* What the exercise asks
Transcribe the data word for word from the line with "Follow the kare11.com article link" up to and including the line with "[x=237, y=45]", and leave the pictures out of your answer.

* Exercise input
====

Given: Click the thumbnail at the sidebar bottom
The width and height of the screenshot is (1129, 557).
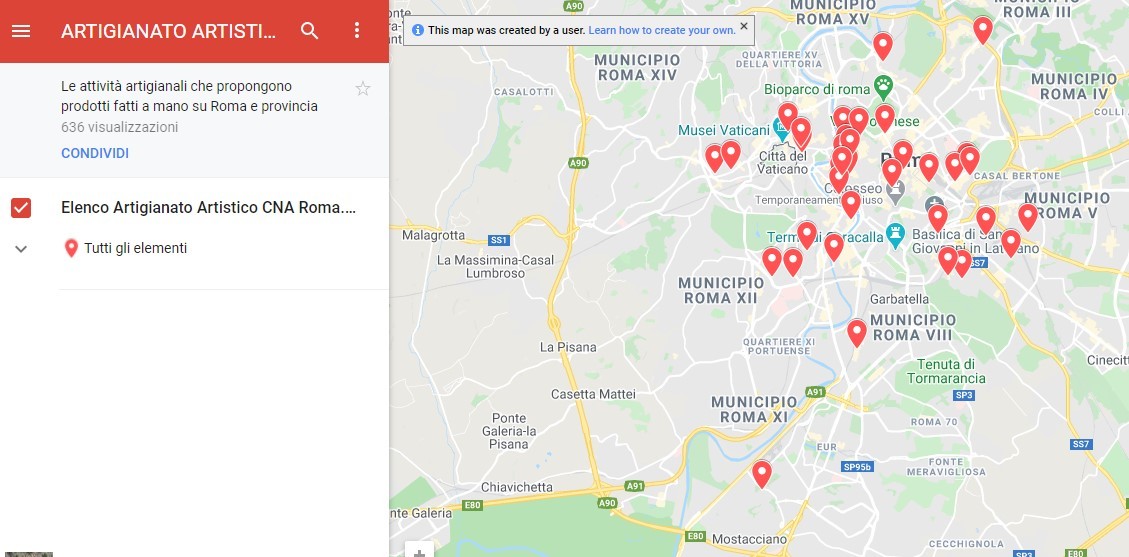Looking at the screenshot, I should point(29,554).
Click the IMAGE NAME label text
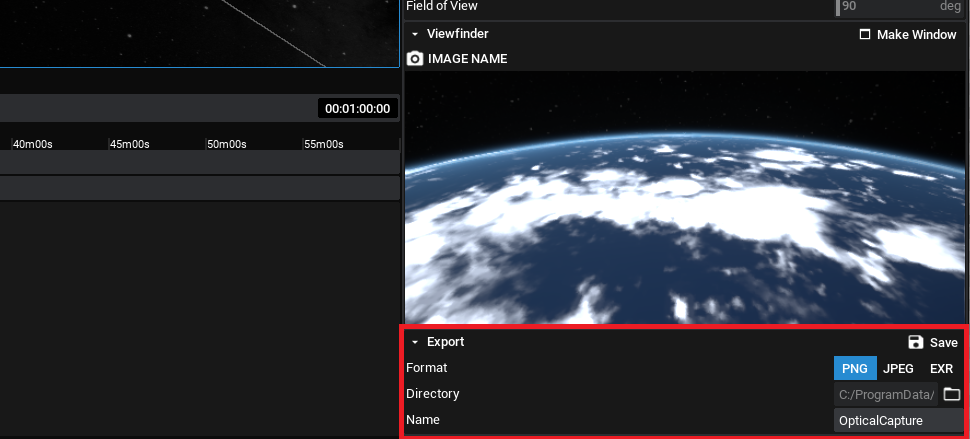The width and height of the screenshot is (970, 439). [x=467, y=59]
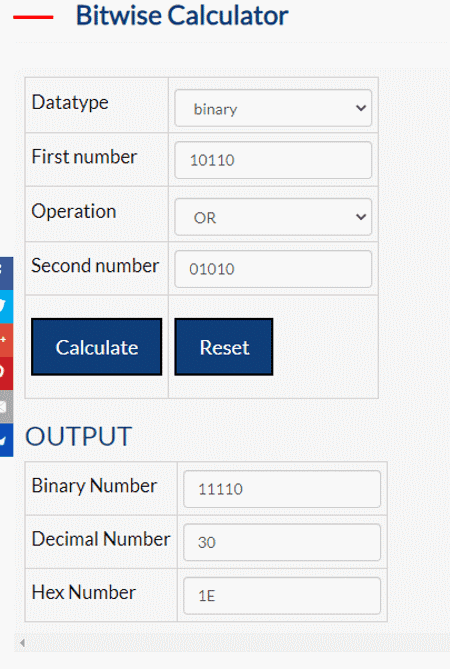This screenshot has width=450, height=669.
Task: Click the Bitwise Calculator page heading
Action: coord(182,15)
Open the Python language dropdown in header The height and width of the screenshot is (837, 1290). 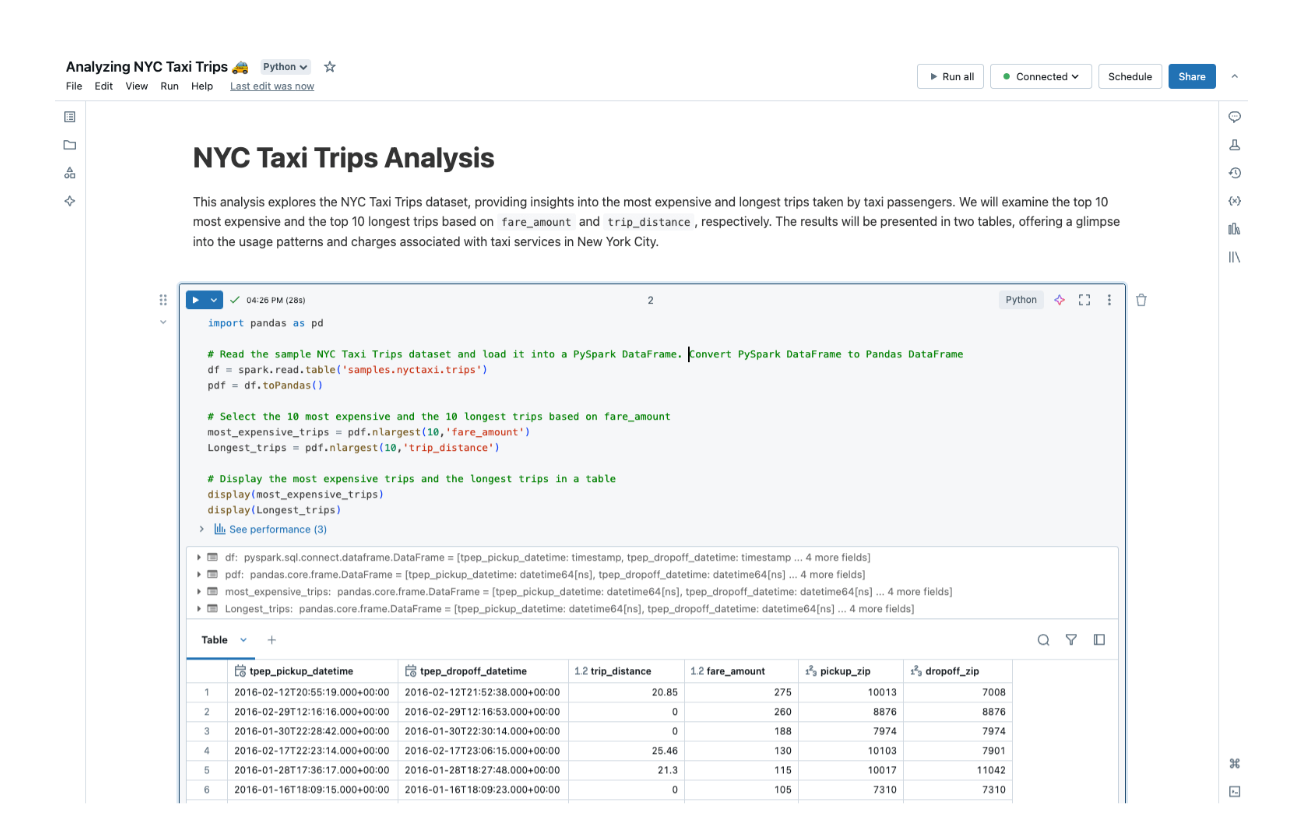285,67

====

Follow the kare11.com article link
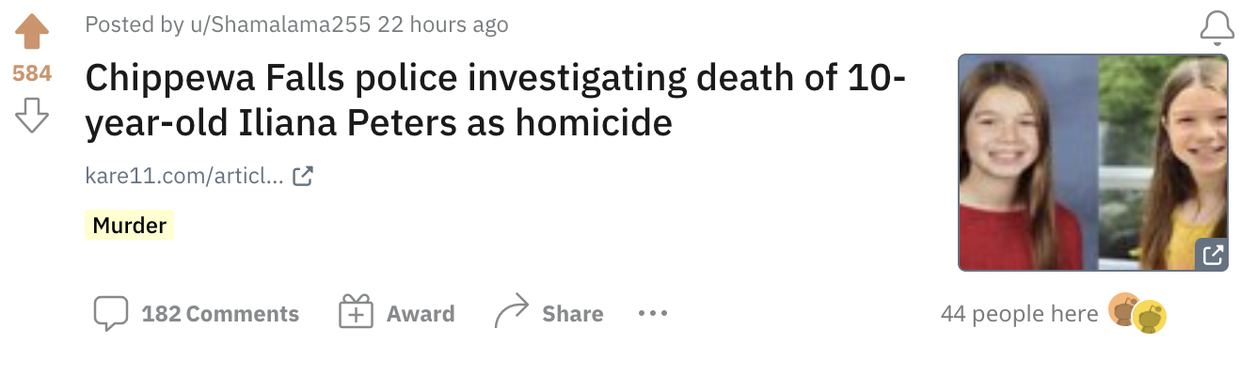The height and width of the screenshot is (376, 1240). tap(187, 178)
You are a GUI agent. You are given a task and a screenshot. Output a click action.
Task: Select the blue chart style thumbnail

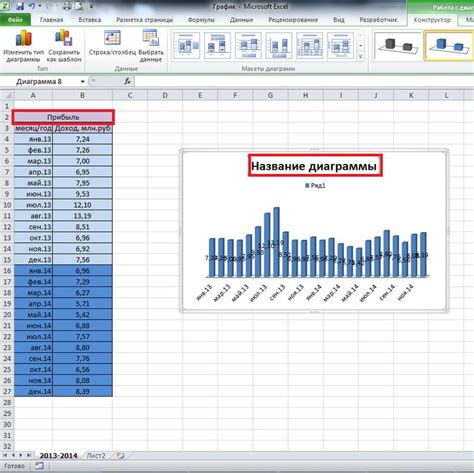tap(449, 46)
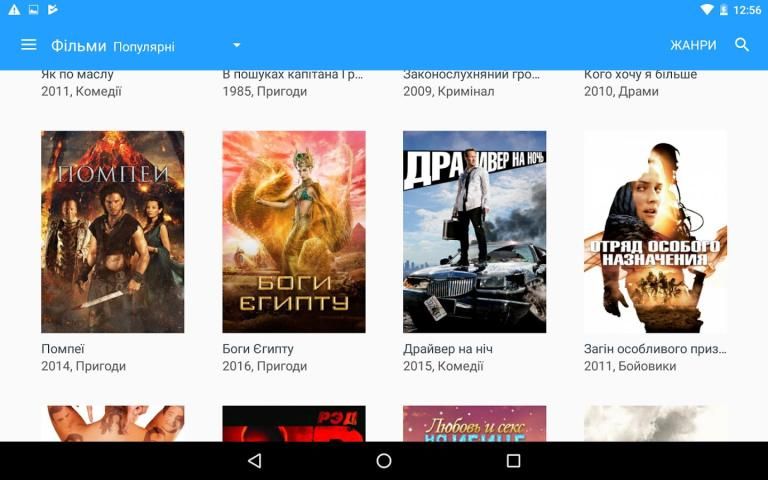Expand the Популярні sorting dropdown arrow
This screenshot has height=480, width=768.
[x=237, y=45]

====

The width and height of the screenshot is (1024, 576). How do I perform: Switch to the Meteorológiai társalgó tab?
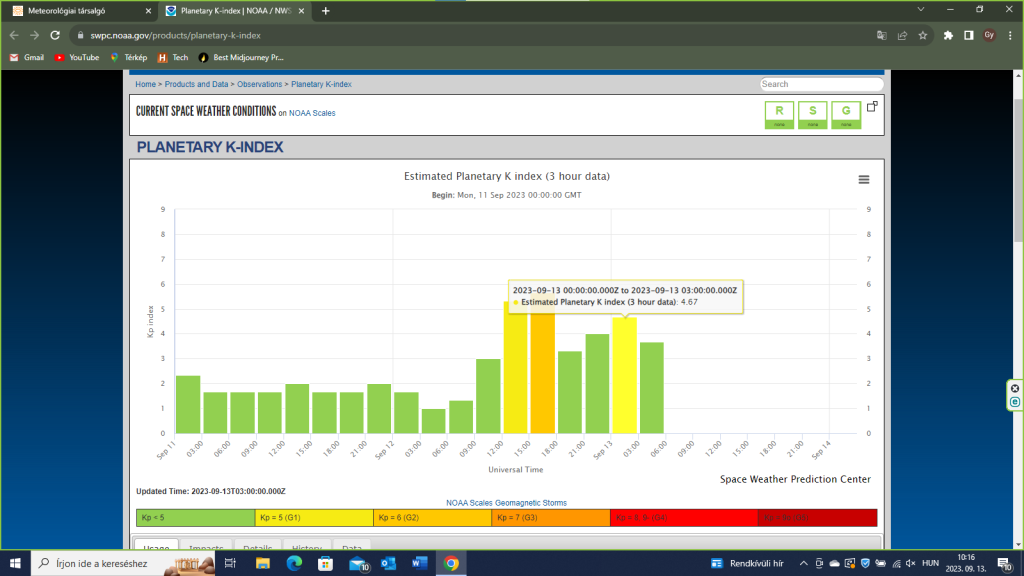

====

* Answer in full
Follow the kare11.com article link
The height and width of the screenshot is (376, 1240). tap(187, 178)
You are a GUI agent. You are given a task and a screenshot. Output a click action.
Task: Select the blue chart style thumbnail

tap(449, 46)
Expand the Популярні sorting dropdown arrow
This screenshot has height=480, width=768.
[x=237, y=45]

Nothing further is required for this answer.